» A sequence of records
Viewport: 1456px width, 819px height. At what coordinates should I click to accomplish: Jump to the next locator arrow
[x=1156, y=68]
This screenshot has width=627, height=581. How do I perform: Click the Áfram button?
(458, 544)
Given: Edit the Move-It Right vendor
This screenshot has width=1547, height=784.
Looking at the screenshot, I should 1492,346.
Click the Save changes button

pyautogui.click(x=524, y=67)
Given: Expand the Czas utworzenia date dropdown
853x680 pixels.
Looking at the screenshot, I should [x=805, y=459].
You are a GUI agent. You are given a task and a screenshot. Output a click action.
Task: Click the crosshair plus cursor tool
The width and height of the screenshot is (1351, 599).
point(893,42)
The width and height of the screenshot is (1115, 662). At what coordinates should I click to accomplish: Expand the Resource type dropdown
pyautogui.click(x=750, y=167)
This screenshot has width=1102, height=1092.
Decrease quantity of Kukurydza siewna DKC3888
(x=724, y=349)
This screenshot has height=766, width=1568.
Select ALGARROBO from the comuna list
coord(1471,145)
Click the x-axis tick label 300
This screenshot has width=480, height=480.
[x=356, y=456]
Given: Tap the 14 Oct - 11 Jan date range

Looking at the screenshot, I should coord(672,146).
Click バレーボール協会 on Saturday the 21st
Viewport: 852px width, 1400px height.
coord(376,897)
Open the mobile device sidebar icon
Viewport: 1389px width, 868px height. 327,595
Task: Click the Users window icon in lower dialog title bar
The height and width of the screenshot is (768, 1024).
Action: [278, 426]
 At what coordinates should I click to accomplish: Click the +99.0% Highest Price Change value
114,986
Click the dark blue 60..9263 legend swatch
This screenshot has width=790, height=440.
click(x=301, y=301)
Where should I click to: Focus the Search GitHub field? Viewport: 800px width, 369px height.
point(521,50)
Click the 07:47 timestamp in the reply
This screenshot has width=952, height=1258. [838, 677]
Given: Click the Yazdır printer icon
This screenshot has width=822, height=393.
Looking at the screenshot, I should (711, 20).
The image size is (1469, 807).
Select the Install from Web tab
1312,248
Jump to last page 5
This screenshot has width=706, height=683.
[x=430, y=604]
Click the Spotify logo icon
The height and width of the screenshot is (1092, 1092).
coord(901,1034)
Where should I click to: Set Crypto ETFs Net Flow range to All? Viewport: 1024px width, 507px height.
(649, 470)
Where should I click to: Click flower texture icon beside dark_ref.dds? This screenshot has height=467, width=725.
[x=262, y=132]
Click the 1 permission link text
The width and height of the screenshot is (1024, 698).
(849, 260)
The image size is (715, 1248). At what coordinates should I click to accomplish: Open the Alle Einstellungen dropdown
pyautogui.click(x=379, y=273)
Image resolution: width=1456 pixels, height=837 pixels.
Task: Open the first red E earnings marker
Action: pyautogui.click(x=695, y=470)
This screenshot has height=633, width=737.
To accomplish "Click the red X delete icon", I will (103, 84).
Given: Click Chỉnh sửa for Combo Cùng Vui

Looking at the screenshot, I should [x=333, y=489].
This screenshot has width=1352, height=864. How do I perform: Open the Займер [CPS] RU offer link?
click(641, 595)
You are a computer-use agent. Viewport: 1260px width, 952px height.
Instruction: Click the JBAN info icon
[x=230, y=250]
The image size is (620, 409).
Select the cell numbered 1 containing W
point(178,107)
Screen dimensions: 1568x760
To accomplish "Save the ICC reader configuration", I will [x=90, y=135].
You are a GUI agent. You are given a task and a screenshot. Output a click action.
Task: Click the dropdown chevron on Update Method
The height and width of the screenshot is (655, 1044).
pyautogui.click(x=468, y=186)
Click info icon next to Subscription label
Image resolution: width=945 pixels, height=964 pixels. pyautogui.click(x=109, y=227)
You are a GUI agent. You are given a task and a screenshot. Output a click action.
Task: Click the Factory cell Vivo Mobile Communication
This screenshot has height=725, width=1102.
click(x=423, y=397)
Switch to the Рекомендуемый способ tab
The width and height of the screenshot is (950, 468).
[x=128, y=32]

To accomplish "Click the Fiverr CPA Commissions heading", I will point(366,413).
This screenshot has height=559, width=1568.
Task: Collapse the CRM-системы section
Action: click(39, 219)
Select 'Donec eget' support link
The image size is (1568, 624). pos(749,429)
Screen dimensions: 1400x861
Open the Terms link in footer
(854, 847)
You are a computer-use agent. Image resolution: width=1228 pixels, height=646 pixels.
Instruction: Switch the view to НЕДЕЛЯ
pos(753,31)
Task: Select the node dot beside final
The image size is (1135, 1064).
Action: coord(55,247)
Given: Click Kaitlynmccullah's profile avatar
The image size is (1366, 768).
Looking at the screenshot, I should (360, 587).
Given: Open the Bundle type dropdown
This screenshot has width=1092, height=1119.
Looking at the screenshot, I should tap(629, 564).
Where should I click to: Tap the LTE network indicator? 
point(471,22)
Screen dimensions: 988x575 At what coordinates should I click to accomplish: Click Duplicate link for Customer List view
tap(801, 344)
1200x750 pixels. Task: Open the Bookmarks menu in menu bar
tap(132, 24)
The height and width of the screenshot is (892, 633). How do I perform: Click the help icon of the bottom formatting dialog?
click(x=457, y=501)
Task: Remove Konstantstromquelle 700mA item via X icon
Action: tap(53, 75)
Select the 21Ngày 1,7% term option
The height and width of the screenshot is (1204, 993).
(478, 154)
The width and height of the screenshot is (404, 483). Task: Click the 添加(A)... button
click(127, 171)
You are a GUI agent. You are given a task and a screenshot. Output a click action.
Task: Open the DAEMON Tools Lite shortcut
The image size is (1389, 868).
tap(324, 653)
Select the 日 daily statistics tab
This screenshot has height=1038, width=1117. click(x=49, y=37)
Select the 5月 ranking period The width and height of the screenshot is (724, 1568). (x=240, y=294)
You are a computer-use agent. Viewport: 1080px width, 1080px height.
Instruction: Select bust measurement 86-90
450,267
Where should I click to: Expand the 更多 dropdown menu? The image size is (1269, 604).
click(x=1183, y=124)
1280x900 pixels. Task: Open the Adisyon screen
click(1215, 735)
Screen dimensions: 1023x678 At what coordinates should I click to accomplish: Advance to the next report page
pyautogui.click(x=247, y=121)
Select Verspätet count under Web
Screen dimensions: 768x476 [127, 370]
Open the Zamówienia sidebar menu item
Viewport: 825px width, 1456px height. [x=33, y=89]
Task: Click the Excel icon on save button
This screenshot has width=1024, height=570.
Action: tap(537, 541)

» Problem
From the material above, pick out each line containing the string "beside" and copy those lines in full.

» Final answer
Where should I click to: Click flower texture icon beside dark_ref.dds? This screenshot has height=467, width=725.
Task: Select the node dot beside final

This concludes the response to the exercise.